The formatter handles this with a convergence loop:
Input → format_once() → Output₁
format_once() → Output₂
format_once() → Output₃ (max)
The loop runs format_once() up to 3 iterations, stopping early when the output stabilizes (i.e., format(x) === x). This guarantees idempotency: formatting an already-formatted file produces identical output.
Formatting Operations
Instead of mutating the AST or directly editing strings, the formatter collects a list of operations — structured instructions for modifying specific lines:
| Operation | Description |
|---|---|
insertLine | Insert a new line at a given position |
replaceLines | Replace a range of lines with new content |
indentLine | Add indentation to a specific line |
fixListIndent | Correct list item indentation |
replaceHtmlBlock | Replace an HTML block with Prettier-formatted output |
Operation names use camelCase in TypeScript (insertLine, replaceLines) and PascalCase in the Rust port (InsertLine, ReplaceLines) — both implement identical semantics.

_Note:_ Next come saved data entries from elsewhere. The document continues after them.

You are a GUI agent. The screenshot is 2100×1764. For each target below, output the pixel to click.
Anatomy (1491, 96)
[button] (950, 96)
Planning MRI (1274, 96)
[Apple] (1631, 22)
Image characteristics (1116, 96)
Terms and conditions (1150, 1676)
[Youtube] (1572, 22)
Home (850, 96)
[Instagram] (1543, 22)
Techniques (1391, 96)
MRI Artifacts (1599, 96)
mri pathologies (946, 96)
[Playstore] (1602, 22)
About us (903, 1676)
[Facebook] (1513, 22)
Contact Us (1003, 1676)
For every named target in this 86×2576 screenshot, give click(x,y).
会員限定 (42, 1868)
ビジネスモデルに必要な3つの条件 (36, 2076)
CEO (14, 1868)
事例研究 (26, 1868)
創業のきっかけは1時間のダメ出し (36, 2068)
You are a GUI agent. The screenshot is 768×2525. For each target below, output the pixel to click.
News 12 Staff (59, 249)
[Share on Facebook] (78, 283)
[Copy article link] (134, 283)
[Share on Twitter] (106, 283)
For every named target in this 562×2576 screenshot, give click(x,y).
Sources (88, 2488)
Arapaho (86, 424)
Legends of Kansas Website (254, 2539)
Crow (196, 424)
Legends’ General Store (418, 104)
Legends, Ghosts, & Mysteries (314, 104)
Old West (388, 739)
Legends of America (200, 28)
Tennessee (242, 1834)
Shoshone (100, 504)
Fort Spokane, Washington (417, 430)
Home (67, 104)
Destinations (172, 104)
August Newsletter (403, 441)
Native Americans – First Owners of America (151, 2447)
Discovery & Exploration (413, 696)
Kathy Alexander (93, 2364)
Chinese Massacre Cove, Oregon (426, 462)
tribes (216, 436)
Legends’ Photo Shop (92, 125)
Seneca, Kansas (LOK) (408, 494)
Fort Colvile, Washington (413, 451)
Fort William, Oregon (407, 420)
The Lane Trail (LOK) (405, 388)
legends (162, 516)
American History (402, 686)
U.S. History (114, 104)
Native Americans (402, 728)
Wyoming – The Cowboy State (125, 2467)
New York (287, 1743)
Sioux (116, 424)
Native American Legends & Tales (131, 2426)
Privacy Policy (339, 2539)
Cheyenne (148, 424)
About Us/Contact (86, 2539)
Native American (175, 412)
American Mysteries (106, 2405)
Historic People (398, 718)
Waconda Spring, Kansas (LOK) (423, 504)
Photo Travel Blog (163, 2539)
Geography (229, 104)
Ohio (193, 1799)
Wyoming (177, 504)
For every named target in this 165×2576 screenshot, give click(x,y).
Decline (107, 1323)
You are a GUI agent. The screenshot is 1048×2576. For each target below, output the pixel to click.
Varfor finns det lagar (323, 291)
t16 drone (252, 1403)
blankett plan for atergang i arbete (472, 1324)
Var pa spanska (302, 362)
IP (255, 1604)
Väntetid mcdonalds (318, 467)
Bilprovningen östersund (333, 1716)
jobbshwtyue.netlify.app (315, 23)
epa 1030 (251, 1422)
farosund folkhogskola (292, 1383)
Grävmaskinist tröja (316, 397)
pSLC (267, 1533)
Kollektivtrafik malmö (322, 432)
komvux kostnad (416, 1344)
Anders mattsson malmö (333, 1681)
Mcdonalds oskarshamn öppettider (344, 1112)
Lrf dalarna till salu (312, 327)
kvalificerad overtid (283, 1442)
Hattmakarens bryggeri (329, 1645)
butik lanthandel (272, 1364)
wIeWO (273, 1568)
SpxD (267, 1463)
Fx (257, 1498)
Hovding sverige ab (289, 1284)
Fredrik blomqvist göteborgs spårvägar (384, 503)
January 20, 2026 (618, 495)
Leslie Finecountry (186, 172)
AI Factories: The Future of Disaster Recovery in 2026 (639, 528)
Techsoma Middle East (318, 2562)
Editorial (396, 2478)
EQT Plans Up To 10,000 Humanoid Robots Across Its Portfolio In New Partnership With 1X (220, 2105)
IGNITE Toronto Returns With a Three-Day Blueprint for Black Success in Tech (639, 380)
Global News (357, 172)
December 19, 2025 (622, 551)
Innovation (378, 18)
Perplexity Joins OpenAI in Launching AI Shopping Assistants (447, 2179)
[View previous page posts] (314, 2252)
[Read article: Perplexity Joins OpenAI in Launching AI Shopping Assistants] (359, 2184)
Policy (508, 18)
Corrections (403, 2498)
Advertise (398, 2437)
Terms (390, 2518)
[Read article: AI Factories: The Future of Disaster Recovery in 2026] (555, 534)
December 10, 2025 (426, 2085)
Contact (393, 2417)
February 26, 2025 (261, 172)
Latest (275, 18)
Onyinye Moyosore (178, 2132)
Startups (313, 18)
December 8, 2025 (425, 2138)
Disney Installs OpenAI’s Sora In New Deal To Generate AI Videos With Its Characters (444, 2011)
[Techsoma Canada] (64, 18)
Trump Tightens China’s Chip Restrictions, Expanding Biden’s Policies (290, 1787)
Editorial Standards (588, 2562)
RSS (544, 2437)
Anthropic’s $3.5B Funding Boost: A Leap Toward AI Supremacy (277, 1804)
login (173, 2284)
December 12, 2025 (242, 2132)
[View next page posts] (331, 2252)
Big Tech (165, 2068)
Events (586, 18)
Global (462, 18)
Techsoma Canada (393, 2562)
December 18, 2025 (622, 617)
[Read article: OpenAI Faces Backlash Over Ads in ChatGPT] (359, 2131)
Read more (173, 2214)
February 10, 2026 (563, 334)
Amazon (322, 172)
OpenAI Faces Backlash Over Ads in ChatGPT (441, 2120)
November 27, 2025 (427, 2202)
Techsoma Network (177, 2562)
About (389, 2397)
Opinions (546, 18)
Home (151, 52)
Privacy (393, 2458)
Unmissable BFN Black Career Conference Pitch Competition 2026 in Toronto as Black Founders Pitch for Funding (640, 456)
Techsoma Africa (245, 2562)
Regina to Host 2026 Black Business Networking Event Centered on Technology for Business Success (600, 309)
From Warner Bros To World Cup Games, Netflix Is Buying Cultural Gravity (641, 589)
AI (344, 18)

Operations are collected from all rules, then applied in reverse line order (bottom-up) so that earlier line numbers remain valid as modifications are made.
Conflict Resolution
When multiple operations target overlapping line ranges, the formatter resolves conflicts:
- Overlapping replacements: If a child JSX element and its parent both produce
ReplaceLinesoperations, only the wider (parent) replacement is kept - Operations inside replaced ranges: Any
insertLine,indentLine, orfixListIndentthat falls inside an already-replaced range is dropped - Deduplication: Operations with identical type and line range are deduplicated via a string key
The 10 Formatting Rules
Each rule is independently toggleable via .mdx-formatter.json configuration:
| # | Rule | Default | Description |
|---|---|---|---|
| 1 | addEmptyLineBetweenElements | on | Add single empty line between markdown elements |
| 2 | formatMultiLineJsx | on | Format multi-line JSX with proper indentation |
| 3 | formatHtmlBlocksInMdx | on | Format HTML blocks using Prettier |
| 4 | expandSingleLineJsx | off | Expand single-line JSX with multiple props |
| 5 | indentJsxContent | off | Indent content inside JSX container components |
| 6 | addEmptyLinesInBlockJsx | on | Add empty lines after opening/before closing tags |
| 7 | formatYamlFrontmatter | on | Format YAML frontmatter |
| 8 | preserveAdmonitions | on | Preserve Docusaurus ::: syntax |
| 9 | errorHandling | off | Throw on parse errors instead of returning original |
| 10 | autoDetectIndent | off | Auto-detect indentation style from file content |
Rules are applied in order during the operation collection phase. After all operations are collected, conflict resolution and deduplication happen before the operations are applied to the source lines.
No Plugin System Needed
The TypeScript formatter originally used 10 remark plugins to work around AST round-trip issues (preserve-jsx.ts, preserve-image-alt.ts, fix-autolink-output.ts, etc.). The hybrid approach — which uses the AST only for analysis, never for output — eliminates the need for these plugins. The Rust implementation validates that 9 of 10 plugins are unnecessary (see Rust Rewrite: Plugin Validation).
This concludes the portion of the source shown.